Konofagou's ultrasound approach could potentially boost the effects of drugs like aducanumab. "Our technique can be seamlessly combined with aducanumab in early Alzheimer's, where it has shown the most promise, to further enhance both its amyloid load reduction and further reduce cognitive deficits while using exactly the same drug regimen otherwise," she says. For the Columbia team, the goal is to use ultrasound to maximize the effects of aducanumab, as they've done with other drugs in animal studies.
But Konofagou's approach could transcend drug controversies, and even drugs altogether. The big promise of ultrasound is that it could eventually make drugs for Alzheimer's obsolete.

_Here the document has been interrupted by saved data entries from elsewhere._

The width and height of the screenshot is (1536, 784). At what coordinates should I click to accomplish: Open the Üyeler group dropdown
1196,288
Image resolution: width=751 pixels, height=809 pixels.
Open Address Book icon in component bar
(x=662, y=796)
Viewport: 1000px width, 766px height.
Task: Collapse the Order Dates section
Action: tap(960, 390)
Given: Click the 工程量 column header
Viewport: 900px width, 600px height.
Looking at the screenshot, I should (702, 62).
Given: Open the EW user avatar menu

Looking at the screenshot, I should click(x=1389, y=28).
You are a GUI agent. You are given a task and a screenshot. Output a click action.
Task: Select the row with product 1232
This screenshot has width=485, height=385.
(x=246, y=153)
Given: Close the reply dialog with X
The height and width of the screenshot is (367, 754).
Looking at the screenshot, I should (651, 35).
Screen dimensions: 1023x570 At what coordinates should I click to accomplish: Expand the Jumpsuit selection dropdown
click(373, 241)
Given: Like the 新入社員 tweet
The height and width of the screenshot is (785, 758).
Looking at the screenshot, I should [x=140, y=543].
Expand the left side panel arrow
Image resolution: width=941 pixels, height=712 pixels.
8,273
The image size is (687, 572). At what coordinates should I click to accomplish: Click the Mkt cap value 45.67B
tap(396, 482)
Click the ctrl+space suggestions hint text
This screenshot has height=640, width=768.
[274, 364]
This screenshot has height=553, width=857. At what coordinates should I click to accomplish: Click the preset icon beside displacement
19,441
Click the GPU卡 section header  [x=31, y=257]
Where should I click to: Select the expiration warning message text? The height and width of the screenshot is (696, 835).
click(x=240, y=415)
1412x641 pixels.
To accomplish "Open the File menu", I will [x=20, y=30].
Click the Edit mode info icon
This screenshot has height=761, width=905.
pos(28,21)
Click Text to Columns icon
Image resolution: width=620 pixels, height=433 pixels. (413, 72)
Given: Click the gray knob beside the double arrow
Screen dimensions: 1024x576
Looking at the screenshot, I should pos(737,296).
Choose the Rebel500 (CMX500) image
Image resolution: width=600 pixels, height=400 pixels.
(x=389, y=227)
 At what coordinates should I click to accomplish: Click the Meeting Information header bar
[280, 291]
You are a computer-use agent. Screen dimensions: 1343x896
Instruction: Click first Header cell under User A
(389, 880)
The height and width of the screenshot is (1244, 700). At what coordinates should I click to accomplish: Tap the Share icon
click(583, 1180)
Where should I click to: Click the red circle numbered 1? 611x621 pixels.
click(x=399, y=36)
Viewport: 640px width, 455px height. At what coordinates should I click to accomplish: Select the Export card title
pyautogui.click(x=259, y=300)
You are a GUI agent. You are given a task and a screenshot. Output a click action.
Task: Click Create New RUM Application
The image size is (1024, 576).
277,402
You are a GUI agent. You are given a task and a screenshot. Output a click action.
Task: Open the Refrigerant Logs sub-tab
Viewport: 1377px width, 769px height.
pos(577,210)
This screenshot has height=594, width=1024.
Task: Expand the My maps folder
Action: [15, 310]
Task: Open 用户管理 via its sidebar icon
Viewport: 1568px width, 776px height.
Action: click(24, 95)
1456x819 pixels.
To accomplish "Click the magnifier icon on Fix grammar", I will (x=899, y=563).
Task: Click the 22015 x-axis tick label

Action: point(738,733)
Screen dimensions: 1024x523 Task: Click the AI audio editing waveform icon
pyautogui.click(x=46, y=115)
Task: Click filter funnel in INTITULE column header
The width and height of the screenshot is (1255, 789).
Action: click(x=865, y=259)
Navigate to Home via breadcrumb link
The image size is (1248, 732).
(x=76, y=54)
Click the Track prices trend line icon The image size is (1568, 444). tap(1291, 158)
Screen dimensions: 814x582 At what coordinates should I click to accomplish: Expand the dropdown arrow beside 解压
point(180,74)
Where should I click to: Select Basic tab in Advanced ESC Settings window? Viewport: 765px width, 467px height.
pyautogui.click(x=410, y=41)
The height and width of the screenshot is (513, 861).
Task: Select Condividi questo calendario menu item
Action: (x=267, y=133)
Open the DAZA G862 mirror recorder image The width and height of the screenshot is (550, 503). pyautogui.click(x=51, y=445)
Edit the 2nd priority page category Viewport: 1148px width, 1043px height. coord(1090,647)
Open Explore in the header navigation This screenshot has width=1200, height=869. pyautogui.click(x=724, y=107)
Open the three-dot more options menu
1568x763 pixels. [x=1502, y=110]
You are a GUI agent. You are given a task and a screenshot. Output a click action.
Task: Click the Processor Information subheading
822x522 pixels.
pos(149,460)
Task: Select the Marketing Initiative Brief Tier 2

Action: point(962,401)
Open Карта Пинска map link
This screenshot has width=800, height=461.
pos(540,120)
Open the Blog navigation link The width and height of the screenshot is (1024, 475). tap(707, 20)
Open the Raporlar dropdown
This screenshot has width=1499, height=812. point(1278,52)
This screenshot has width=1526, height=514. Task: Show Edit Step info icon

"There are already indications that the immune system is alerted each time ultrasound is exerted on the brain or when the brain barrier is being penetrated and gets activated, which on its own may have sufficient therapeutic effects," says Konofagou. Her team is now working with psychiatrists in hopes of using brain stimulation to treat patients with depression.
The potential to modulate the brain without drugs is huge and untapped, says Kim Butts Pauly, a professor of radiology, electrical engineering and bioengineering at Stanford University, who's not involved in the Columbia study. But she admits that scientists don't know how to fully control ultrasound in the brain yet. "We're only at the starting point of getting the tools to understand and harness how ultrasound microbubbles stimulate an immune response in the brain."
Meanwhile, the 74-year-old woman who received the ultrasound treatment last year, goes on about her life, having "both good days and bad days," her youngest daughter says. COVID-19's isolation took a toll on her, but both she and her daughters remain grateful for the opportunity to participate in the ultrasound trial.
"My mother wants to help, if not for herself, then for those who will follow her," the daughter says. She hopes her mother will be able to join the next phase of the trial, which will involve a drug in conjunction with the ultrasound treatment. "This may be the combination where the magic will happen," her daughter says.